Objective To explore the effect and mechanism of angelica sinensis polysaccharide （ASP） on hematopiesis in aging rats and to provide theoretical and experimental evidences for effective natural medicine of antiaging or protecting hematopoietic function.
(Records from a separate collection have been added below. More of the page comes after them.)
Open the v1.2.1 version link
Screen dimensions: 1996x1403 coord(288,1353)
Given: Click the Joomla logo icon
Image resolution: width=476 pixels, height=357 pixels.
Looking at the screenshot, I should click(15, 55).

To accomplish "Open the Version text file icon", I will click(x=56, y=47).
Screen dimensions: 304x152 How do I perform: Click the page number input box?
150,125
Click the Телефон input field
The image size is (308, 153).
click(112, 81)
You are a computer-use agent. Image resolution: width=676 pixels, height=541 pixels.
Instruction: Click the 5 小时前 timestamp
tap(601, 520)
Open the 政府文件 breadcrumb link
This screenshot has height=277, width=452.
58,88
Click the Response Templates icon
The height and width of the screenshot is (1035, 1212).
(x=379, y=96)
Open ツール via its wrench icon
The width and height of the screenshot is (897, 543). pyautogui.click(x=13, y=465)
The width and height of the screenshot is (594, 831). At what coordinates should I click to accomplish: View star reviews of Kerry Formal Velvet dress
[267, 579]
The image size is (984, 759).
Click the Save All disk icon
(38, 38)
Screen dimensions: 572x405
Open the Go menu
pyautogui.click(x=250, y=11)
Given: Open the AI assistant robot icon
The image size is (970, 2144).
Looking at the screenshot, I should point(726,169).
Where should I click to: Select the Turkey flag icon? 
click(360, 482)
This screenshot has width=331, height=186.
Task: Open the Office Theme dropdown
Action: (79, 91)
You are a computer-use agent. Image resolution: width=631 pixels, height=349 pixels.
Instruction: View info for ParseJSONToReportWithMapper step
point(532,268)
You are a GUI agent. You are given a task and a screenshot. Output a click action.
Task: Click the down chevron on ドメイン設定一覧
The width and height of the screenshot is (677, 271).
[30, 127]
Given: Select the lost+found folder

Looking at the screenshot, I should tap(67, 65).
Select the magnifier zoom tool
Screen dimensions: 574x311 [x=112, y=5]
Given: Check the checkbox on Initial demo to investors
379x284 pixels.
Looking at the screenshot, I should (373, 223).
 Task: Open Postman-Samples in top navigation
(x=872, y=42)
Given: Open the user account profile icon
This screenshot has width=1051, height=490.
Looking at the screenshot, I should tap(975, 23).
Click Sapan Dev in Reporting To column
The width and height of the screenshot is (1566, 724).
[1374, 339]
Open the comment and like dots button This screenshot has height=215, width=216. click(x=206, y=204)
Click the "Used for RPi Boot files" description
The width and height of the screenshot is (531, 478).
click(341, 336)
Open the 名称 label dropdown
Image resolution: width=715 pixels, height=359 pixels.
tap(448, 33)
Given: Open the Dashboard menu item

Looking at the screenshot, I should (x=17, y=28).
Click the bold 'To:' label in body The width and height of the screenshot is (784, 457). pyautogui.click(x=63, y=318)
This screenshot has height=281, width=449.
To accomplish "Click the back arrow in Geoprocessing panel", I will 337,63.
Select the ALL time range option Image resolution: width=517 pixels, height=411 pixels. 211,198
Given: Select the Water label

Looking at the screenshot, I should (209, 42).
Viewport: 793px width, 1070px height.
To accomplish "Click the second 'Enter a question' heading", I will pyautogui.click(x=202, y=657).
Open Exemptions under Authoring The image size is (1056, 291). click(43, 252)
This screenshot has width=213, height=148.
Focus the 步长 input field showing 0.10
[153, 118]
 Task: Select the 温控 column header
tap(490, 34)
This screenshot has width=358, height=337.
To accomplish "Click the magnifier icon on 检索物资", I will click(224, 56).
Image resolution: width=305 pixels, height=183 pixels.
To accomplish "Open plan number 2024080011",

Methods Male SD rats（n = 40） aging from 6 to 8 weeks old were randomly divided into normal group（NG, n = 10）,ASP normal group（ANG, n = 10） , aging model group（AMG, n = 10） and ASP aging model group （AAMG, n = 10）. After 2 days of the treatment, the eyeball blood was collected for the peripheral blood routine test; The femur was taken to count the number of each femur bone marrow mononuclear cells （BMNCs）. The proliferation of BMNCs was detected by CCK-8. The distribution of cell cycles and reactive oxygen species （ROS） levels were analyzed by flow eytometry（ FCM ）. The capability of colony formation was examined by CFU-Mix cultivation. The ratio of the SA-β-Gal staining positive BMNCs was counted. The total antioxidant capacity of the cell was detected by enzymatic assay. The aging related proteins of P53 and P21 were detected by Western blotting. Results Compared with the aging model group, in the ASP aging model group,the decrease in the amounts of the peripheral blood RBC, PLT and WBC was evidently inhibited; the proliferation of the BMNCs was enhanced;the colony formation of CFU-Mix was markedly increased; the percentage of SA-β-Gal, the ratio of G1 stages and the product of ROS positive ceils were significantly reduced; the ratio of S stages was markedly promoted ; the total antioxidant capacity of the cell was significantly promoted; the expression of the aging related protein of P53 and P21 was evidently down-regulated. Conclusion ASP can protect hematopoietic function from decline by antagonize D-galactose that induced oxidative stress, suggesting the mechanism of ASP protecting hematopiesis may regulate p53/p21 pathway.